CoreCivic’s performance in the District has been no exception. In 2004, Jonathan Magbie, a quadriplegic sentenced to 10 days for a low-level marijuana offense, died at the Correctional Treatment Facility because of inadequate medical care. In 2015, a correctional officer employed by the company was charged with bribery for smuggling contraband, including synthetic marijuana, into the facility. A Washington Lawyers’ Committee report from the same year found that juveniles held there had “needs far greater than the services currently provided,” and that the company’s use of solitary confinement was “excessive.” Some juveniles reported being held in solitary — with only one hour of recreation a day — for two months. The report also found that CoreCivic was charging the city 31 percent more than the national average for corrections management.
But there’s another reason the end of the contract is cause for celebration. When D.C. Mayor Muriel E. Bowser (D) announced in March that the city would resume operation of the Correctional Treatment Facility, a group of area criminal-justice reformers counted it as a victory. The ReThink Justice-DC coalition, of which I am a member, formed three years ago to advocate for the end of CoreCivic’s contract and to stop the city from signing contracts with other private corrections corporations.

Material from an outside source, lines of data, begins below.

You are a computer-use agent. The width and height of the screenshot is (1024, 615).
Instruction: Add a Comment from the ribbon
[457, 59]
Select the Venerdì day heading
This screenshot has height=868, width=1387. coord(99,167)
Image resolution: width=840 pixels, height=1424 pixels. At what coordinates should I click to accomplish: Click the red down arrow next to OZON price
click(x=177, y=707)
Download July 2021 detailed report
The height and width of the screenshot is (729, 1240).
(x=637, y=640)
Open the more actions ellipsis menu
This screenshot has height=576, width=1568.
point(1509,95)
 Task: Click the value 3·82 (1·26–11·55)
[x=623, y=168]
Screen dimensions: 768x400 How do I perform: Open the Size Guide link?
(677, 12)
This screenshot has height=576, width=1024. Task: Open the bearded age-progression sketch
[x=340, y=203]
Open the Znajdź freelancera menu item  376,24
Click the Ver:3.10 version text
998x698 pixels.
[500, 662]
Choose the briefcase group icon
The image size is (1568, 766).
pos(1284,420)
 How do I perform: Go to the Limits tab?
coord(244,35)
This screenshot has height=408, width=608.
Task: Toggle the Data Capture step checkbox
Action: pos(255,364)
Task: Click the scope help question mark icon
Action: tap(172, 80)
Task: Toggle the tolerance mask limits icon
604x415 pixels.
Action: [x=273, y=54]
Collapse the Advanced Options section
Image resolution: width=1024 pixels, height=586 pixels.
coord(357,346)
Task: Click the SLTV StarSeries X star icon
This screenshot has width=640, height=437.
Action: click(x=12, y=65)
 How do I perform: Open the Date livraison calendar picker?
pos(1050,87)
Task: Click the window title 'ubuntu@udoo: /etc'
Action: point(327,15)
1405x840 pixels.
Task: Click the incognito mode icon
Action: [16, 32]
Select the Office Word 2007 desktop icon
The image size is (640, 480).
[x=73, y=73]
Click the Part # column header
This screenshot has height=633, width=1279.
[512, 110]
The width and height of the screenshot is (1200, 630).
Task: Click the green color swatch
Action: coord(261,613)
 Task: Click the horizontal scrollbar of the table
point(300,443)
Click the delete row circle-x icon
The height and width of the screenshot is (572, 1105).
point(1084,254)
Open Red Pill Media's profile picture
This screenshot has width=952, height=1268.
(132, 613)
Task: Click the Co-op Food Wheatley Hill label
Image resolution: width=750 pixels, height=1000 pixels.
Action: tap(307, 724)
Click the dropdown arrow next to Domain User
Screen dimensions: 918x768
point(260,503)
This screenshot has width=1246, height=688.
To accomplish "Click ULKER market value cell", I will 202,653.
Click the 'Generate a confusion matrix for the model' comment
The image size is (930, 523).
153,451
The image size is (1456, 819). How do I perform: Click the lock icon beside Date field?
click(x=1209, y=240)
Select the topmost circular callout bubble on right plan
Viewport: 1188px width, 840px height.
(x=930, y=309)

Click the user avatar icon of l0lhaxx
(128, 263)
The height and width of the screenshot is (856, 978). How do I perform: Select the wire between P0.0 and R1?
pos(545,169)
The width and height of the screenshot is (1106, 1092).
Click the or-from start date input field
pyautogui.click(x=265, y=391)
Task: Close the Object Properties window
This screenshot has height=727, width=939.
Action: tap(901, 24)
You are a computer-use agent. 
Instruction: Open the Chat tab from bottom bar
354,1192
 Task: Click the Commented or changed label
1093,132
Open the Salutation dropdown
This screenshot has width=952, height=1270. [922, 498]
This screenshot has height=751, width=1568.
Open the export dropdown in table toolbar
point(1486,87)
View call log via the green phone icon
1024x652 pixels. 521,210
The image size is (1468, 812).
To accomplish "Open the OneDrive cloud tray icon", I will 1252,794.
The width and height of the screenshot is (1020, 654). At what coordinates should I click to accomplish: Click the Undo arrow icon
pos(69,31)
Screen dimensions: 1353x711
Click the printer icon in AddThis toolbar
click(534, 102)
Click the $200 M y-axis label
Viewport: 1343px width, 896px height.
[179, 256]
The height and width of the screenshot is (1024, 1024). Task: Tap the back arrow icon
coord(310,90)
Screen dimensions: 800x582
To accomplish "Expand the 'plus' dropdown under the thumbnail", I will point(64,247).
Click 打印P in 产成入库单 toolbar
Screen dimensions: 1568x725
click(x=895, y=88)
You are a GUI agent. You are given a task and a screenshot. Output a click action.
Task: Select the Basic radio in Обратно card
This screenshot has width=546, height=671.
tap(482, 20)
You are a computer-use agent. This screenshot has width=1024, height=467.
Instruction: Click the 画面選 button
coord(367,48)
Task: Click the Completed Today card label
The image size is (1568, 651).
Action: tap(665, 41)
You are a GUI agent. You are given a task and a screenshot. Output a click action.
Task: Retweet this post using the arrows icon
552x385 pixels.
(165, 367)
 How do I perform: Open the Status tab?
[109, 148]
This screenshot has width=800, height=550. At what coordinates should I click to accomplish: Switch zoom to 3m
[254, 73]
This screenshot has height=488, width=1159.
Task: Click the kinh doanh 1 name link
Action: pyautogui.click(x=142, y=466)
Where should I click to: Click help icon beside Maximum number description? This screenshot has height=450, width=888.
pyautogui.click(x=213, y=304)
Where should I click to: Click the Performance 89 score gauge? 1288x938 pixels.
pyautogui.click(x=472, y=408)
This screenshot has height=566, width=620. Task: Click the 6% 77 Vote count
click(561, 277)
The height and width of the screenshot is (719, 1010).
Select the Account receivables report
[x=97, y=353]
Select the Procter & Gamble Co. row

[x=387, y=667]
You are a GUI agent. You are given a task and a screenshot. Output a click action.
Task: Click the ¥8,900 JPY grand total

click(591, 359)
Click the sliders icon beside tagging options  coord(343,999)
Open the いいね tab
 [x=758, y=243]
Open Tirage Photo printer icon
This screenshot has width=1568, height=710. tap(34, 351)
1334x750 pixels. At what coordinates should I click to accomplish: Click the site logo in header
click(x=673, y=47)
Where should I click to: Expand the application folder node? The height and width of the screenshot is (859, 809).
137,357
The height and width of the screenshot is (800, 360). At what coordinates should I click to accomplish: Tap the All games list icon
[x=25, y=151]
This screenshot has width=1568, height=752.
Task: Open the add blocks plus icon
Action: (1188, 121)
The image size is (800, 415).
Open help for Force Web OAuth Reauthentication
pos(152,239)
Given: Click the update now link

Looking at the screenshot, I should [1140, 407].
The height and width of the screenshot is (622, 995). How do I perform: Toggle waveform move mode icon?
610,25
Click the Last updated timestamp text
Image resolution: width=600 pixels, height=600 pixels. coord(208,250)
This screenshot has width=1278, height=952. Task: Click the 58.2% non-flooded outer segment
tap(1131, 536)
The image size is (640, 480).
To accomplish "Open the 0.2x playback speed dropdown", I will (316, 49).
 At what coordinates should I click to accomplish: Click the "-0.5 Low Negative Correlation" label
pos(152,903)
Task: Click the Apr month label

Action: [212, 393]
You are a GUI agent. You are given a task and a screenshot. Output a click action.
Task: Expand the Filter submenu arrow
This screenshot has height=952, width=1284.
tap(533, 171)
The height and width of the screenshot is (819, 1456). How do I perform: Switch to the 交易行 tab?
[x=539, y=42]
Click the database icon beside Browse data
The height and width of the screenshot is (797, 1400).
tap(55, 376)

The coalition of citizens, criminal-justice-reform organizations and D.C. corrections stakeholders had won before — prior to my joining — when they successfully stopped the city in 2015 from signing a contract with the for-profit prison health care company Corizon. The contract would have allowed Corizon to manage care at the Correctional Treatment Facility and the Correctional Detention Facility, known as the “D.C. jail.” Along with others, including the American Federation of Labor and Congress of Industrial Organizations, the coalition pressed the D.C. Council to reject Corizon’s bid by pointing to the company’s abysmal track record — Corizon was sued at least 1,364 times between 2009 and 2014. The council voted 6-5 to reject the bid. Instead, the contract with the current provider, the nonprofit Unity Health Care, was extended.
The coalition’s success brings to mind the old adage “Think globally, act locally.” We cannot forget that the United States is the global leader in incarceration. Despite what Trump says or enacts, we must continue to keep our eyes on what’s in front of us. Reform must continue locally, and it can — local jurisdictions have a say in what happens in their criminal justice systems. This will be all the more important to remember as the District considers building a new jail.
Despite the District’s unique and unfortunate relationship with the federal government, we still control some parts of our criminal-justice system. The end of CoreCivic’s contract is an opportunity to assume even more control. We must demand that our leaders improve conditions inside the system, including at the Central Treatment Facility and especially at the D.C. jail, and put the lives of human beings above private profit.
D.C. resident Jeremy Mohler writes for In the Public Interest, a national research and policy nonprofit advocating for shared prosperity in the provision of public goods and services.